Having watched the highlights of Mark Zuckerberg’s announcement that Facebook are changing the name of the company to Meta and working towards a new platform that will combine Augmented Reality and Virtual Reality, I think Nick Heer sums it up best:
The metaverse is me making a list of chores to give to the staff of butlers and housekeepers and gardeners I am employing at my large country house I will have in ten years instead of vacuuming my apartment today.
How many of us talk about what Alphabet do rather than just talking about Google?
Having caught up with Kashmir Hill‘s Gizmodo piece ‘People You May Know:’ A Controversial Facebook Feature’s 10-Year History, I’m both supremely glad that I’m not on Facebook [note]I was briefly a member a few years ago for as long as it took me to conclude that I didn’t need any of the services they were offering. Not that I’m making any claims to be particularly wise or virtuous or forward-looking: more that I’m markedly less sociable than they’d like their users to be.[/note] and creeped out by how little difference that makes to Facebook’s determination to shadow profile me whether I like it or not.
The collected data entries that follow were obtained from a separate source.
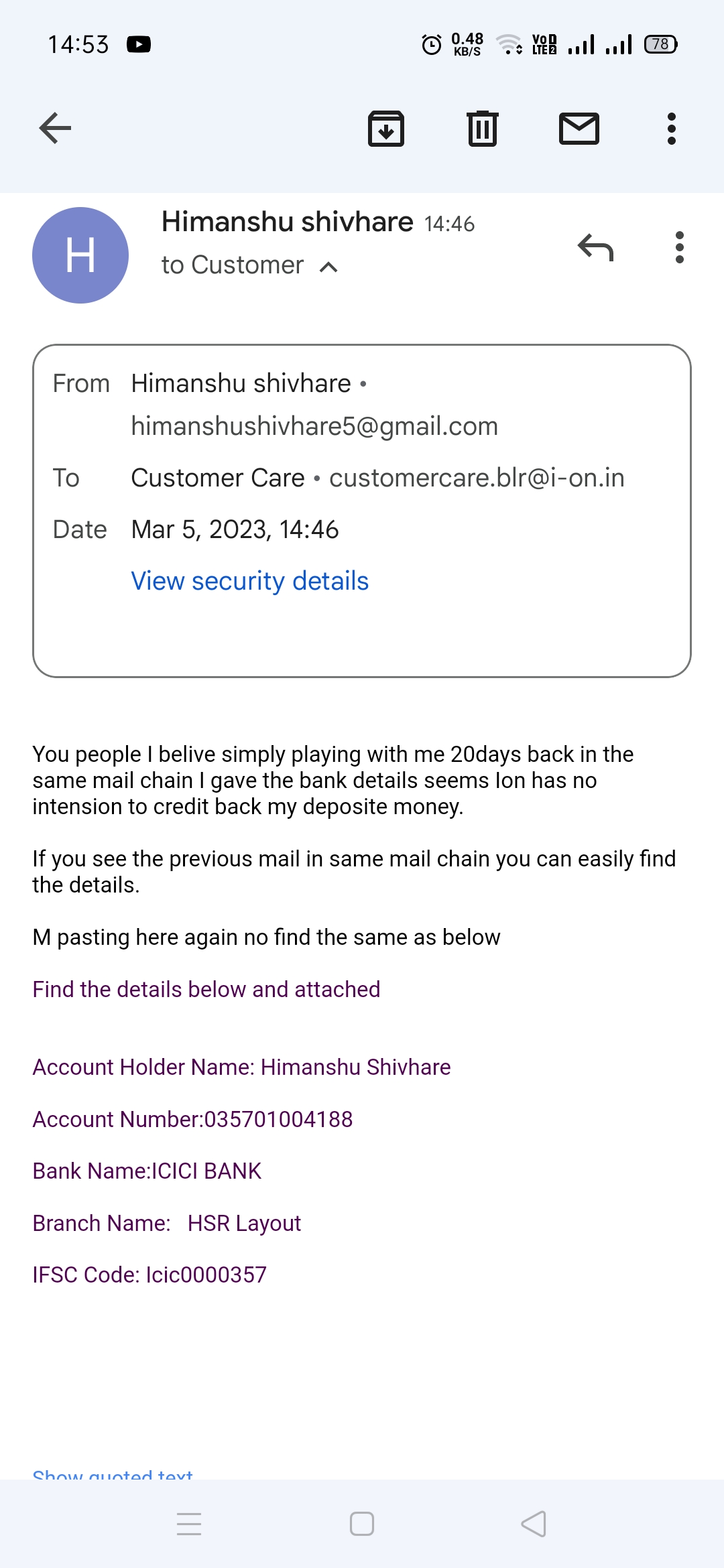
Task: Open message options three-dot menu
Action: tap(680, 248)
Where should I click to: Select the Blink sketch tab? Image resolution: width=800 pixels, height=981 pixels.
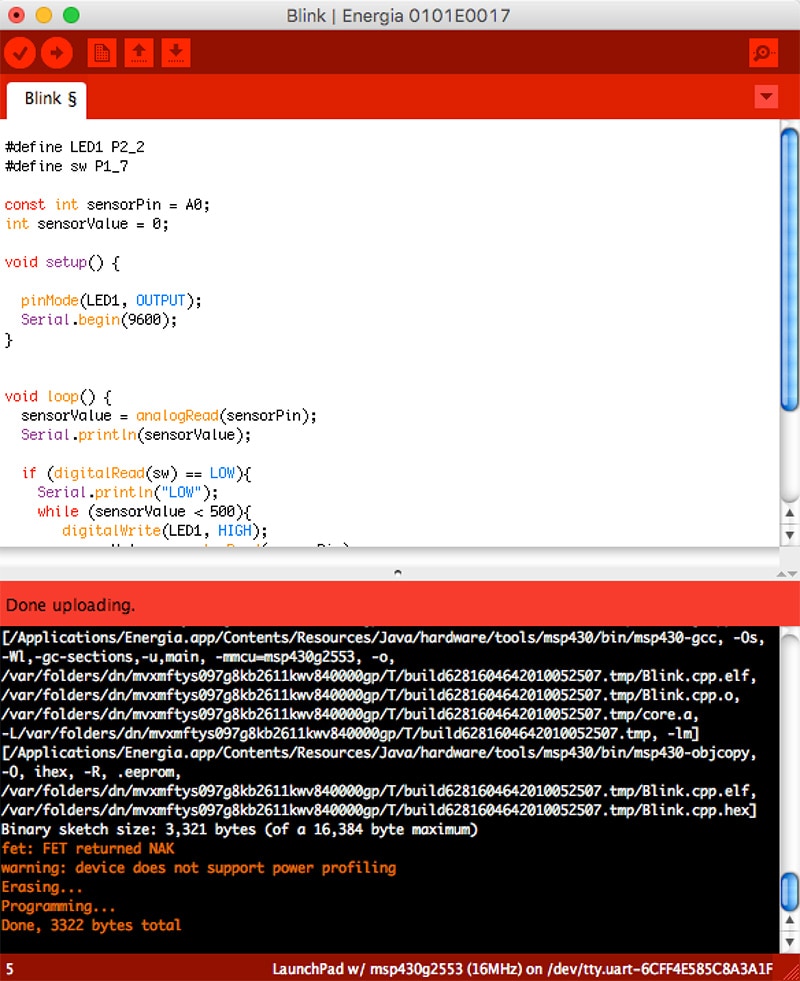click(49, 98)
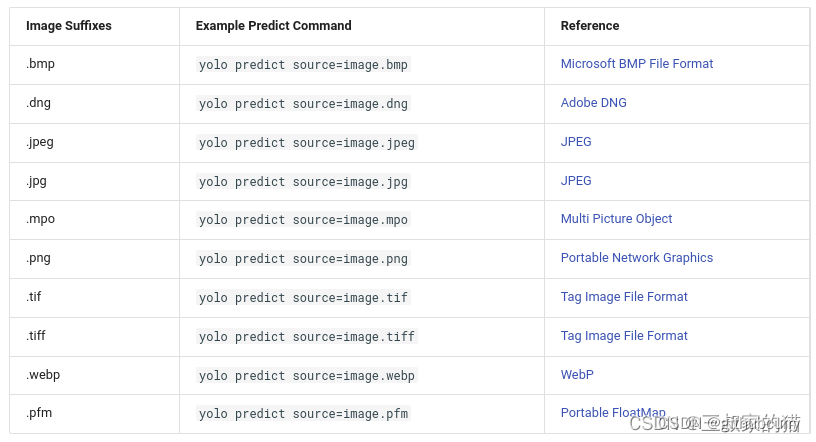Click the image.dng predict command code
This screenshot has height=442, width=816.
(303, 104)
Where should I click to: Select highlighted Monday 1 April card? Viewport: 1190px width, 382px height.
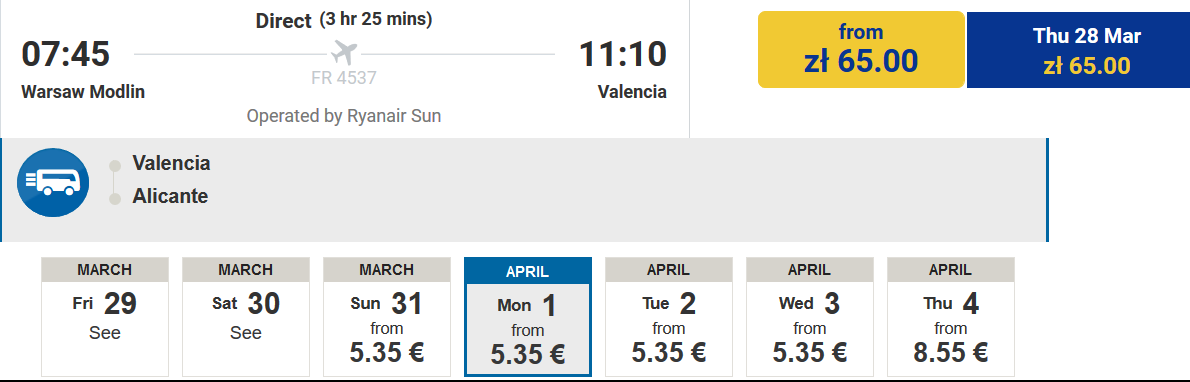527,317
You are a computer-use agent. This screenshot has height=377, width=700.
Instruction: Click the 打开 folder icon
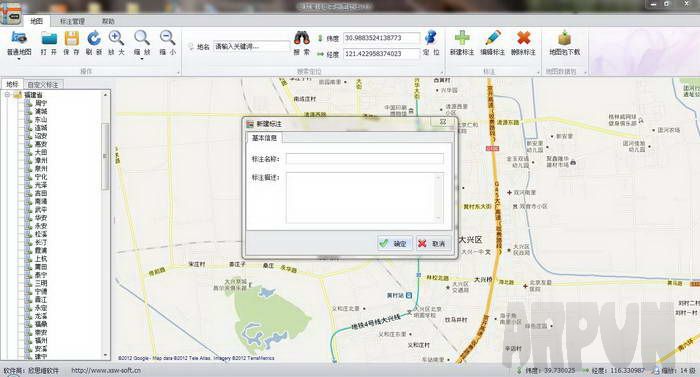[49, 39]
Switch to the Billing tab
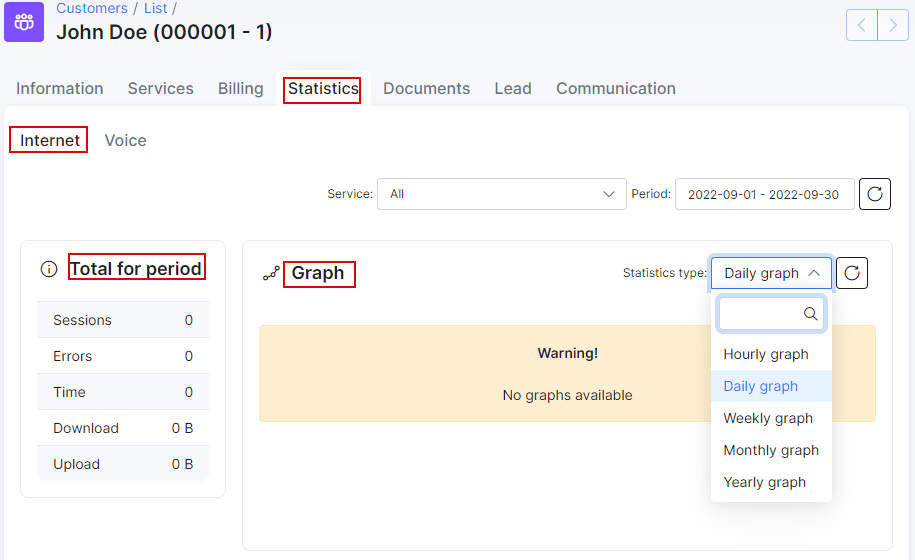 [240, 89]
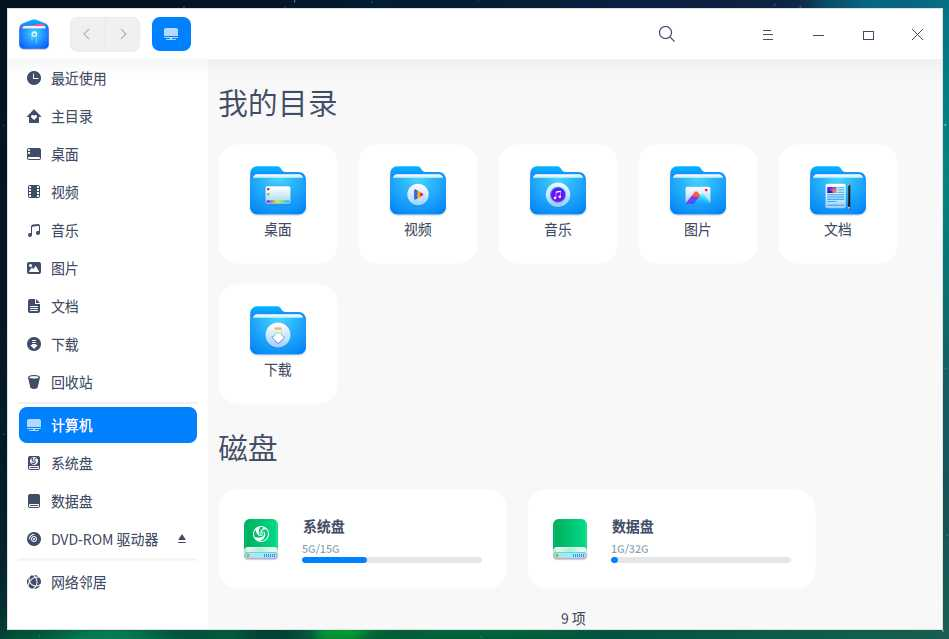Screen dimensions: 949x639
Task: Open 计算机 in the sidebar
Action: click(69, 424)
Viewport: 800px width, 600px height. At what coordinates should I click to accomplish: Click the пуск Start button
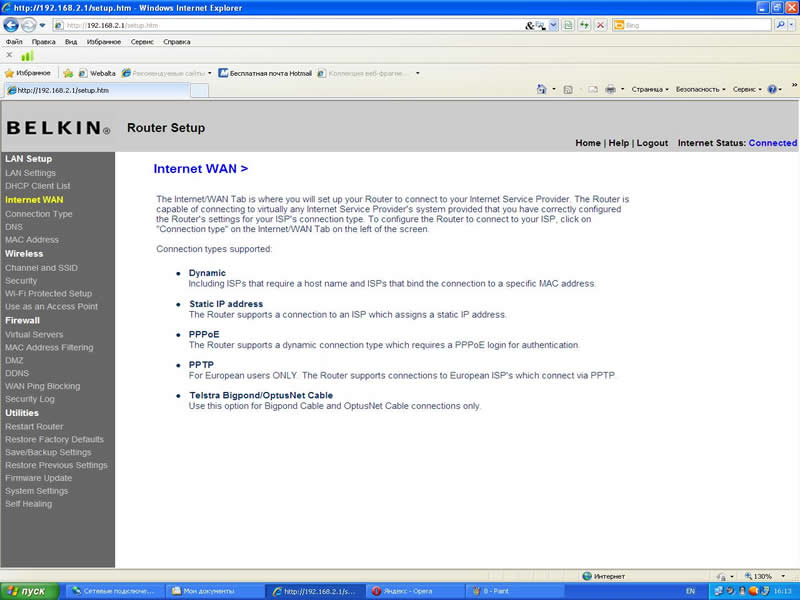pyautogui.click(x=30, y=591)
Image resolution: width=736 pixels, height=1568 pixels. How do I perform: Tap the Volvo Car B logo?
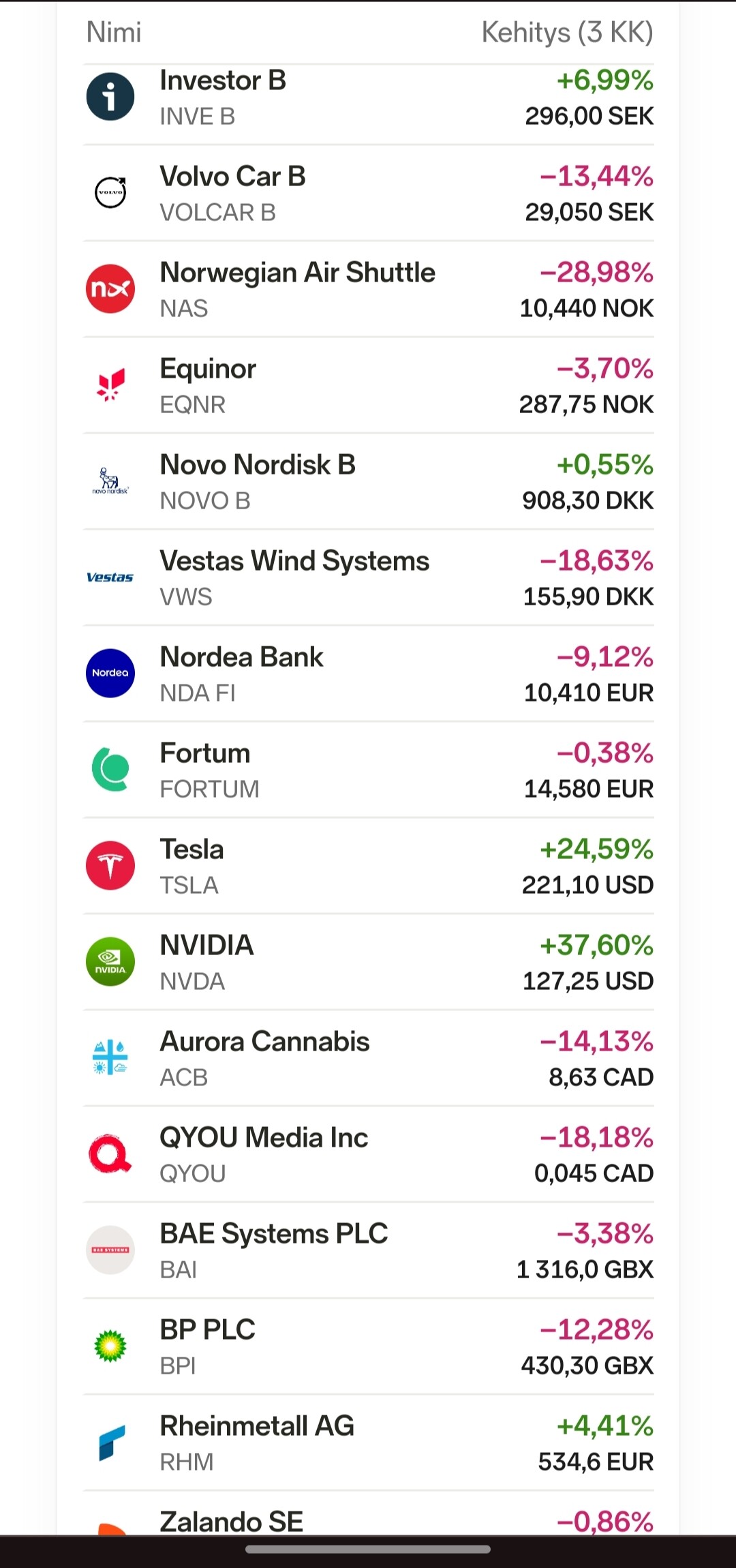(110, 193)
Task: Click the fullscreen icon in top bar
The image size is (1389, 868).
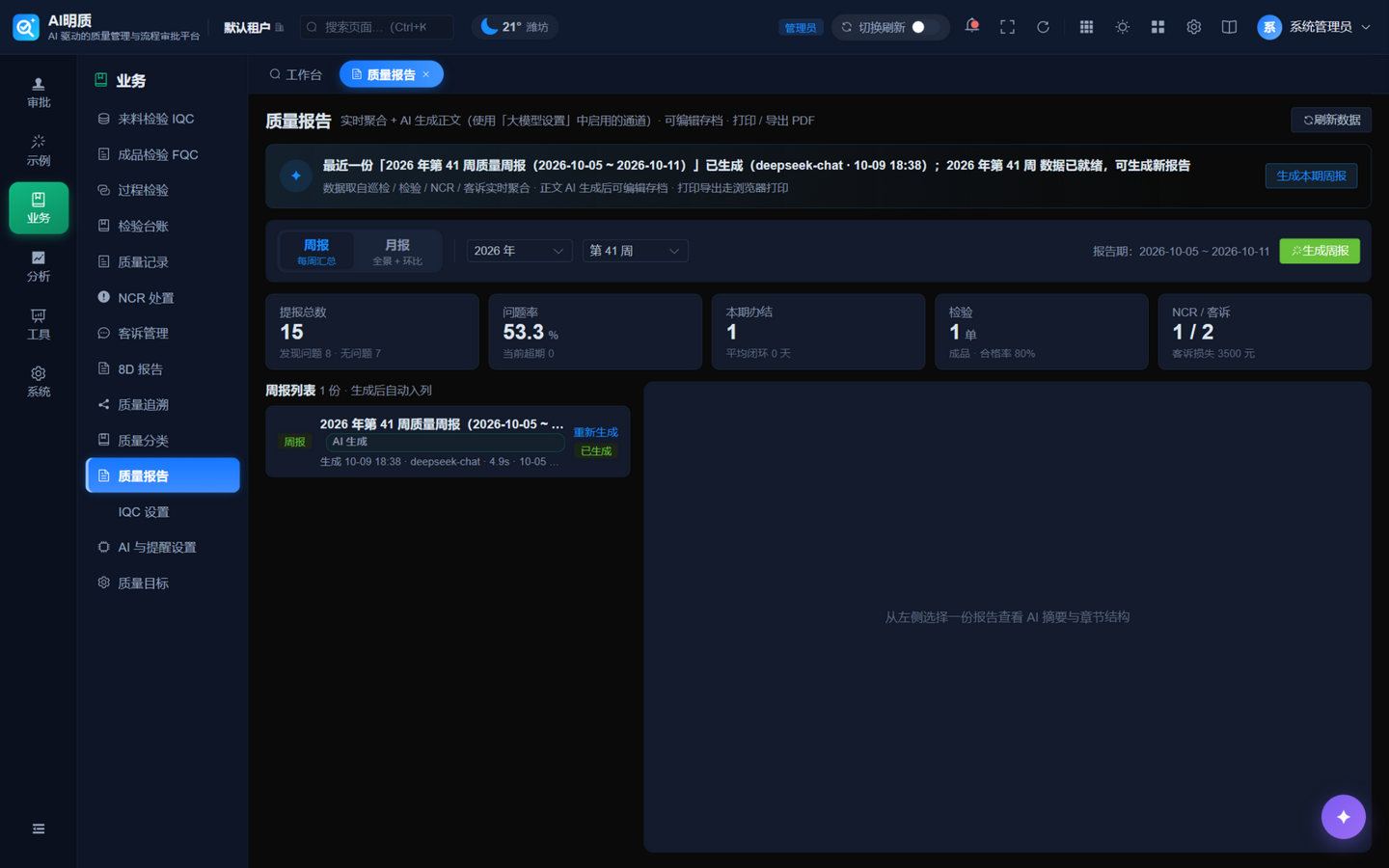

In other words, People You May Know is an invaluable product because it helps connect Facebook users, whether they want to be connected or not. It seems clear that for some users, People You May Know is a problem. It’s not a feature they want and not a feature they want to be part of. When the feature debuted in 2008, Facebook said that if you didn’t like it, you could “x” out the people who appeared there repeatedly and eventually it would disappear. (If you don’t see the feature on your own Facebook page, that may be the reason why.) But that wouldn’t stop you from continuing to be recommended to other users.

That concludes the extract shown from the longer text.